March 28, 2009 12:12 AM   Subscribe

How can I mend a friendship with a former supervisor while embattled in a quasi-legal situation against our former company?

I recently filed a human rights complaint against a company I was previously employed with. I am no longer employed there, and my former supervisor is on sick leave and will likely not be returning to work there, but is still technically their employee. We became good friends while we worked together, and she would frequently invite me over to socialize, this continued even after my employment ended. My supervisor initially encouraged me to pursue my human rights complaint, however has always been concerned about how it would effect her, as she is the key witness for many of the allegations I am making. Once my employer received my complaint they met with my old supervisor, and in their response my supervisor is cited as denying many of the allegations I make against the company and many of the statements she made in various situations. When I called her and confronted her about this she stated I was taking her statements out of context or slightly misstated them. She then stated she was uncomfortable talking to me about the issue and that she was now "under a bus" with the company due to my complaint. I then sent her an angry email, which I regret - and in response she simply wrote that after much consideration she would ask at this time that I do not contact her, and that this decision was made for professional and personal reasons.
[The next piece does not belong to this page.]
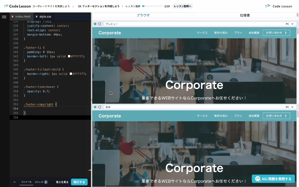Open the PC device dropdown in プレビュー
The width and height of the screenshot is (299, 187).
tap(289, 24)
I have a lot of anger towards this person, who I once considered a friend. I feel she was very much playing both sides throughout the dispute, and has now taken the side of our former employer in an attempt to save her own a**. While I've definitely learned a lesson about not being friends with your supervisor, I am still sick and angry about this situation and the betrayal I feel. This is a short summary of what happened, but essentially I feel she repeatedly did things to gain my trust and then exploited that trust, all the while claiming to be acting in my best interests. I don't like her self-interest, but I don't think she is a horrible person and I'd like to try and find some closure with her. Do you think it would be okay to try and contact her (I haven't done so in the 6 weeks since she asked me not to)? Should I wait longer? Or should I completely respect her request and just leave it be, regardless of how angered I am and how unsettled things feel? This person was probably the greatest mentor I ever had, and this whole situation is really hard for me to cope with. I want to make this right, but I want to respect her wishes all the same. Any advice?
posted by Raynyn to Work & Money (13 answers total) 1 user marked this as a favorite
 
Best answer: Sorry you lost a friend, it's a tough situation. I think there's a couple things I would consider in your place. She's made a direct request that you not contact her and that's pretty unambiguous. It sounds like she's written you off and that's how she's coping with her situation. I'd be extremely cautious about making further contact before your legal action is resolved, especially when taking her previous actions into account. If your strongest motivation to contact her is to help you cope with what's happened, I think it'd be more productive for you to talk about it with friends, family, a therapist, anyone who might have a more sympathetic ear - and no involvement in the legal matter.
posted by empyrean at 12:27 AM on March 28, 2009


Best answer: Um, I really, really don't see what needs closure here. This woman found you convenient while you worked for her, and now you're no longer useful to her and might harm her career, which is more important to her than you, your job, your career prospects, or your friendship with her. It's so much more important to her that she's basically given you orders to stay the hell away from her, and blames you for whatever's going on with her and the HR folks at your old job.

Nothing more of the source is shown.